A pilgrim's progress
As I prepare to walk the Camino de Santiago, I want to heed the advice of poet David Whyte: "Don't make new declarations...bring what you have." But how do I know if what I have is enough?
In April of 1969 my maternal grandparents Marion and Leonard Goldman set off on the pilgrimage of a lifetime. It was their first trip abroad. They flew first to London, then to Madrid and Rome before arriving at their ultimate destination: Israel. My grandmother carried with her a slim journal, embossed with the words Travels Abroad, a gift from her sister Julia and her husband Lou.
In Rome, Marion writes in her beautiful script, “I threw three coins in the fountain for luck. It was a beautiful sight, even in the rain.” In Jerusalem, she visits the Western Wall, putting her hands on it. Forty-five years laters, I stood with her great granddaughter Marielle (named for Marion), and we put our hands on that same wall.
This September Marielle and I will make a new pilgrimage, on the legendary Camino de Santiago, and I will be carrying my grandmother’s travel diary, just as I did in 1981 on my first trip abroad to spend a semester in London. As I was packing, my mother handed it to me. “Take this,” she said. “I know your grandmother would have wanted you to have it.”
“Dear grandparents,” I wrote at age 21. “I am proud and pleased to continue my journey where you left off, to share this diary with you.”
Now I am sharing it with my mother, too. She will be with Marielle and me on the 240-kilometer (120-mile walk) pilgrimage from Porto, Portugal to Santiago de Compostela in Spain, the shorter Camino de Portugese route of the classic Camino (which is 500 kilometers starting in France). I will carry a small vial of my mother’s ashes and her photograph. I will see things through her eyes as well as my own. I will hear her voice, reminding me, “You’ve have always had exactly what you needed, Amy.”
I will need that reassurance because my expectations for this walk, my Camino, as pilgrims or “peregrinos” refer to their walks, are quite high. As it is a route of great spiritual significance, I am hoping for a revelation along those many days of walking, for a clarity that will dawn like the sunrise of a new day in the hills of Galicia. I envision any doubt or hesitation about my purpose in life evaporating with every step.

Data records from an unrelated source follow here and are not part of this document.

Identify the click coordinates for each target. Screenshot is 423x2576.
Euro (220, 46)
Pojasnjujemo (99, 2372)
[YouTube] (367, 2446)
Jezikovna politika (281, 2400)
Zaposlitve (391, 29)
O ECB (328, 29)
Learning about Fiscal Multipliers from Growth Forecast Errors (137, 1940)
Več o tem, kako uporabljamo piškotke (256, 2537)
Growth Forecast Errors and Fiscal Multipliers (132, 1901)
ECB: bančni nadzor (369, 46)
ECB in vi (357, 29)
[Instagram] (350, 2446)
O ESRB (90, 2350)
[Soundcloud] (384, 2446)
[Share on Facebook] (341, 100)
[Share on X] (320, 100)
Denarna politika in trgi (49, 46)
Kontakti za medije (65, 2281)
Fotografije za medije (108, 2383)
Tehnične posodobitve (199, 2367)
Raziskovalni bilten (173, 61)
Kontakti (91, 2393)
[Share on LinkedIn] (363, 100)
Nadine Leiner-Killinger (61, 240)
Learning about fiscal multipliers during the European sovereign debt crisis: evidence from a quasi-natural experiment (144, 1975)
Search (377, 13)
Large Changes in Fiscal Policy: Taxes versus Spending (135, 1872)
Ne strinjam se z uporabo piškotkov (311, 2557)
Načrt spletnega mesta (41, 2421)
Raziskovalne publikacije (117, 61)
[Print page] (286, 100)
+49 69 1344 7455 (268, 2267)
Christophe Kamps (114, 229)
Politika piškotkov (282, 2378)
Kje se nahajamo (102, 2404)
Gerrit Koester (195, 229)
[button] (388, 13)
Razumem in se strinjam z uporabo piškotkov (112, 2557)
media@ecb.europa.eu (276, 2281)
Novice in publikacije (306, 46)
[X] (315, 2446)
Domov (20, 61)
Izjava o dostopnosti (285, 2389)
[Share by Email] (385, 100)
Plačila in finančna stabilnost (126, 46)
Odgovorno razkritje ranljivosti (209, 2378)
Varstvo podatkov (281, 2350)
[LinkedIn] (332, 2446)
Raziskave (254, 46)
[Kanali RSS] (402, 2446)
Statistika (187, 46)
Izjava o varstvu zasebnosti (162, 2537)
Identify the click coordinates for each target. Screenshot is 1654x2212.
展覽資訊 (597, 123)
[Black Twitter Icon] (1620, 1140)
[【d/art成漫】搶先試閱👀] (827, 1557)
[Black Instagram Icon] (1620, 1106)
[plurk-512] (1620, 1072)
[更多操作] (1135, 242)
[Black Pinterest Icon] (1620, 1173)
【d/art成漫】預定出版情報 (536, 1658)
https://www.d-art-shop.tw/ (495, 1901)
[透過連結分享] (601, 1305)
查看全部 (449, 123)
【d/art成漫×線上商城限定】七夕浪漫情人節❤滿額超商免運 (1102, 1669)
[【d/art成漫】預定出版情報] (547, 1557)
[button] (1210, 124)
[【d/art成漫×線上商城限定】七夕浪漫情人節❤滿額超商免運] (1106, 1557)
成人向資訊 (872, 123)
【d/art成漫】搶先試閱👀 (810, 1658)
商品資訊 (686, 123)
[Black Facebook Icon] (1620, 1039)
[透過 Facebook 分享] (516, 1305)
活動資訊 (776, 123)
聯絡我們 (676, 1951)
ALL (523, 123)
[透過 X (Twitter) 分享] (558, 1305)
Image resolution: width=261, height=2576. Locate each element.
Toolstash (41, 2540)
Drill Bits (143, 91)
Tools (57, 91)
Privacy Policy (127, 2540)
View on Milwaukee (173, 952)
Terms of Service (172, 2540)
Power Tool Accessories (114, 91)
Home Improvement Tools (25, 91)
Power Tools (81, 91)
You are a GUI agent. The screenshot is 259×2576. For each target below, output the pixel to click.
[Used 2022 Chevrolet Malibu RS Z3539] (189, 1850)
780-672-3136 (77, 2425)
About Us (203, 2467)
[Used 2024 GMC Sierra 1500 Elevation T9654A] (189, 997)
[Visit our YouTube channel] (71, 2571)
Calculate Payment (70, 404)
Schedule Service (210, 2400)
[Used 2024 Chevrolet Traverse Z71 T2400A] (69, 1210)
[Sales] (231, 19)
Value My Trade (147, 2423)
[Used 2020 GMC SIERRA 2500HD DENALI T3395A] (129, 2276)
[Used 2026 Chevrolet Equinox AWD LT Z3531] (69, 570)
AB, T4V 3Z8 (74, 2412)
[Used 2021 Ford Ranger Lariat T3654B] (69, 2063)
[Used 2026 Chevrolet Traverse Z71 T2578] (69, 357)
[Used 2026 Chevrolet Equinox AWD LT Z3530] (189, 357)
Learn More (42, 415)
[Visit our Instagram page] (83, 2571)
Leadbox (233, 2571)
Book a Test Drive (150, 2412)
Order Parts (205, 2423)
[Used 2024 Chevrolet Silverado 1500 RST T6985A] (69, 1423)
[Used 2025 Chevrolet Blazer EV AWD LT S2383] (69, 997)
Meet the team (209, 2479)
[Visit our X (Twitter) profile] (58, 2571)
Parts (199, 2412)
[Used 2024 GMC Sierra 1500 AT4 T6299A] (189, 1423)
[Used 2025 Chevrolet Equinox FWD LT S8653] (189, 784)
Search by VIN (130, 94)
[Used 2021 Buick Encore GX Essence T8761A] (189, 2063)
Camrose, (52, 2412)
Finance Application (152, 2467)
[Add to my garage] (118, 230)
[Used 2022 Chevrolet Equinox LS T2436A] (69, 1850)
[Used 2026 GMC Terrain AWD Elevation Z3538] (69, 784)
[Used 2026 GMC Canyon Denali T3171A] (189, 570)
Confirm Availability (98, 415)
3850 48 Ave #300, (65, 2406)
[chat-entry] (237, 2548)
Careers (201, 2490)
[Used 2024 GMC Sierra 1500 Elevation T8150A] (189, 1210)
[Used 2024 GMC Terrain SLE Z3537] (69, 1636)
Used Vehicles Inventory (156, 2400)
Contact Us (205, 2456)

That is too much to carry.
I am reminded of David Whyte’s poem:
For The Road To Santiago
For the road to Santiago,
don’t make new declarations
about what to bring
and what to leave behind.
Bring what you have.
You were always going
that way anyway,
you were always
going there all along.
Bring what you have
I wonder what declarations my grandparents made, as they boarded their flight to London. My aunt Julia and Uncle Lou were there to see them off the night before their departure, as were my cousins, their daughters, Ellie and Debbie, and Debbie’s husband Alan. I was there too, with my parents and my siblings. I was nine years old. The trip seemed exotic, momentous. Even then, I longed for my own travels abroad. My grandmother records in the diary that the next morning, back at the airport, her younger brother Steve hands her “a lovely orchid corsage for me to wear en tour.” I can picture her, proud and lovely and expectant. Did she know then that she’d see two more generations of pilgrims follow in her footsteps, a legacy of seekers?
“Bring what you have,” the poem invites us to consider. So what will I bring?
I will bring this beloved travel diary, trading it back and forth with Marielle so it can reflect three generations of women travelers in the family.
The question that has no right to go away
I will also bring, as
suggests in this essay, “a question that has no right to go away,” a question that may have waited for me my whole life, a question that can make or remake a life. The question that is still making itself known to me.“Questions that have no right to go away are those that have to do with the person we are about to become; they are conversations that will happen with or without our conscious participation. They almost always have something to do with how we might be more generous, more courageous, more present, more dedicated, and they also have something to do with timing: when we might step through the doorway into something bigger, better—both beyond ourselves and yet more of ourselves at the same time.” —David Whyte
Beyond the new pair of hiking shoes that I still need to break in and acquiring the other items on my packing list including a good rain jacket to protect from Galicia’s sudden downpours, I am preparing myself for my Camino with a journey inwards.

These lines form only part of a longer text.